Thursday 24 July 2014

Emotional

So.....I've finally completed my unfinished task 2 years ago
Which is to join the Famine 30 hour camp with my friends

I was too busy to feel anything then, but I really want to be emotional now.

*

First, I'm very very sad about the recent MH17 incident.
I was checking the news in a coffee shop, hoping they have landed somewhere else

When I got home,it's confirmed. It was shot down.

Now, let's not talk about who shot down the plane.
298 humans, living, breathing humans were shot down along the plane.
Those were innocent people eager to go home, travel, to meet their families and loved ones.

Some of the victims are actually friends with my own friends.
I cried so hard, and felt so sorry for the victims just by watching the news.

I don't know about you, but I'm easily affected when someone is sad or in pain.

Just yesterday, I received news that my high school teacher passed away due to cancer.
I knew that she was diagnosed with cancer for a while now, but I've always thought that a strong woman like her can win the battle.
She did not.
I couldn't stop being sad.

Then, I thought about how lucky I am, but immediately sadden by the fact that people can leave at anytime.

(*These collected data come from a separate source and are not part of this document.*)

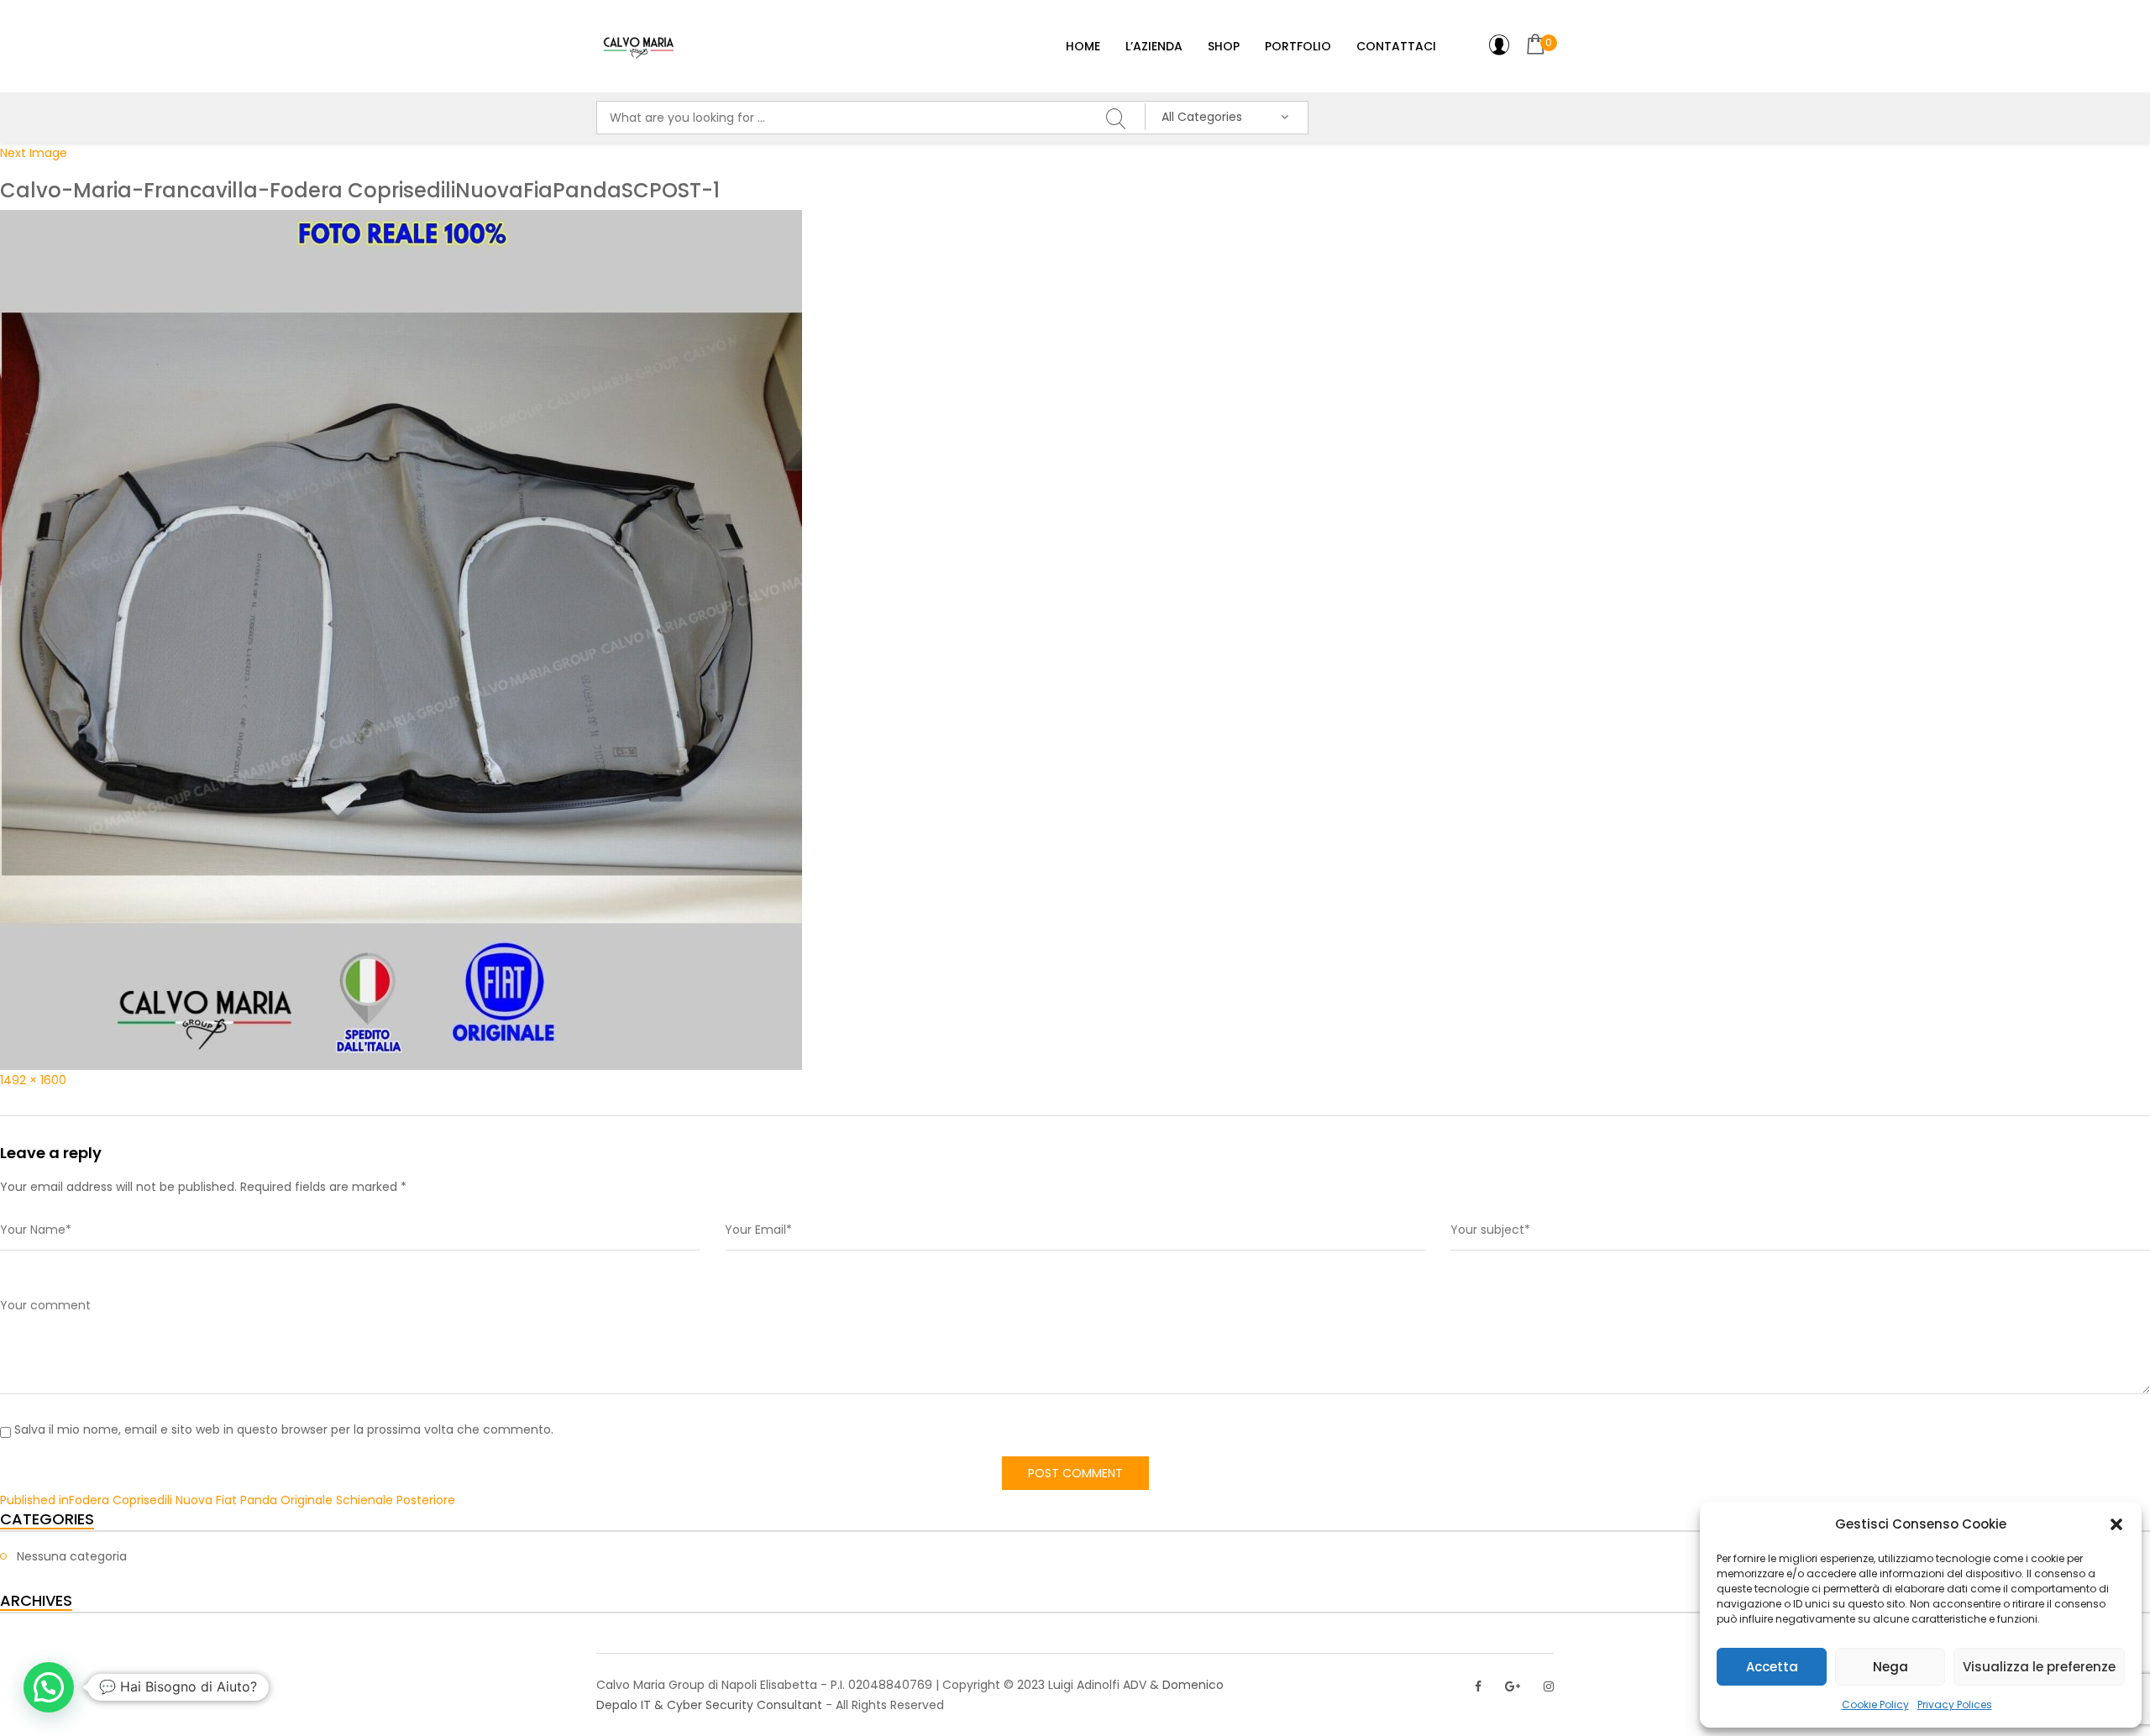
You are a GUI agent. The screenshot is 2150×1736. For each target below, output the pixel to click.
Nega (1890, 1667)
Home (1083, 46)
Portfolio (1298, 46)
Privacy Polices (1954, 1704)
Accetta (1772, 1667)
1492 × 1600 (33, 1080)
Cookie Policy (1875, 1704)
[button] (2116, 1524)
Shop (1224, 46)
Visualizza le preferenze (2039, 1667)
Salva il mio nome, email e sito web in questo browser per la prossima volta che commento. (283, 1429)
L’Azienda (1153, 46)
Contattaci (1396, 46)
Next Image (33, 152)
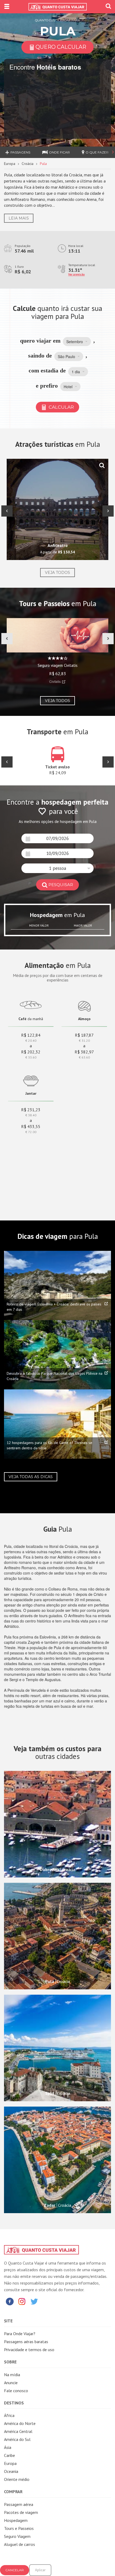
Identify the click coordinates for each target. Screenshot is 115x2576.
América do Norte (20, 2423)
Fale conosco (16, 2390)
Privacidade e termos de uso (29, 2349)
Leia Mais (19, 218)
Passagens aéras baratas (26, 2341)
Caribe (9, 2455)
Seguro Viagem (17, 2536)
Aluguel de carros (19, 2544)
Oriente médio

These news make me wonder:
Am I only a temporary guest in your life?
Am I nothing but a mere props in your life?

...Will I be missed, if I'm gone?

*

You see, life is a delicate, beautiful and fragile wonder.
It takes without giving notice and may surprise you at times.

Knowing that it's limited
You want to live fully.
Study, meet your love,get a job,get a car,get a house,have a family & live happily ever after.

Then there's me.
I think the most inspiring thing you can do in life is that you make someone feel better.
It's a tiny thought, but hear me out.
To make your life a little brighter, to let you know I'm here
I will listen, I will share, I would give my heart & let you know:

"You know what? Life isn't that bad after all!"

If I've made you feel that way, I've accomplished my goal.
However....will you remember me?
When you found new friends, met your love interest, or got a new life...
and slowly blend into other circles and have no time for the past.

Will you remember me?

Will you remember someone, who will rush to your side when you need help
To listen to your untold stories & never judge
To share your happiness and sadness
To give you a sense of belonging

That someone who was with you in the dark, help you find the light, and get you out?

I really don't know.
I will always remember you though.

Because I know, for a short while,
I was your friend
I was your fan
I was your family
I was your only way out
I was the light.

But lights, they fade, they will be out of power and burn out if unattended.

Some day, if I burn out, will I be easily replaced?

I can only hope, you bring lights, into other people's hearts.
That's all I ask.

*

People often asked, you don't look like the type who will worry a lot and be sad, why this?

You know what, I've kept my distance so well that you can only see my smile, yet not the fear & tears.

I want my friends to be good, to live well, to never worried about me.

If you don't miss me, I don't blame you. I don't want to see sadness on your face.
I am just a tiny dust in this universe, trying to make a difference.

Again, my heartfelt condolences goes out to everyone who has someone on MH17 that they missed dearly.